* Exercise prompt *
Write out the listing below word for word from the line with "Task: Click the help question bubble icon" to the line with "pos(221,502)", both of those lines included.

* Excerpted data *
════════════════
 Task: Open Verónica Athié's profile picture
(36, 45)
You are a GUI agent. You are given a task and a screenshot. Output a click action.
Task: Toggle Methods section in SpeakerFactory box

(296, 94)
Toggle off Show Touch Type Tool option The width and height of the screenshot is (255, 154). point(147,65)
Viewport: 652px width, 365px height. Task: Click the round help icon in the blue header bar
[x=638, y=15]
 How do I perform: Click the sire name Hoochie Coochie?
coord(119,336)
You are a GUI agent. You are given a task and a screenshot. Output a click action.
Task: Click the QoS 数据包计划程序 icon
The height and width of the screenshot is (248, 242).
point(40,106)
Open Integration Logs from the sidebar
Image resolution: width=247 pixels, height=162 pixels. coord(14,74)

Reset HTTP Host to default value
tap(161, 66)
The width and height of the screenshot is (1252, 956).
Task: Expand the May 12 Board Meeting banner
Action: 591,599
════════════════
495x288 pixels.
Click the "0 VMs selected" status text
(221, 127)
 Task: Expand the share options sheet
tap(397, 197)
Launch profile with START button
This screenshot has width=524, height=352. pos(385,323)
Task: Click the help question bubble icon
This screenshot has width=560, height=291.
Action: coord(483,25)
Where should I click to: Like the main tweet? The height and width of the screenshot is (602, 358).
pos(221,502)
════════════════
* Task answer *
Task: Click the help question bubble icon
This screenshot has width=560, height=291.
Action: coord(483,25)
Where should I click to: Like the main tweet? The height and width of the screenshot is (602, 358).
pos(221,502)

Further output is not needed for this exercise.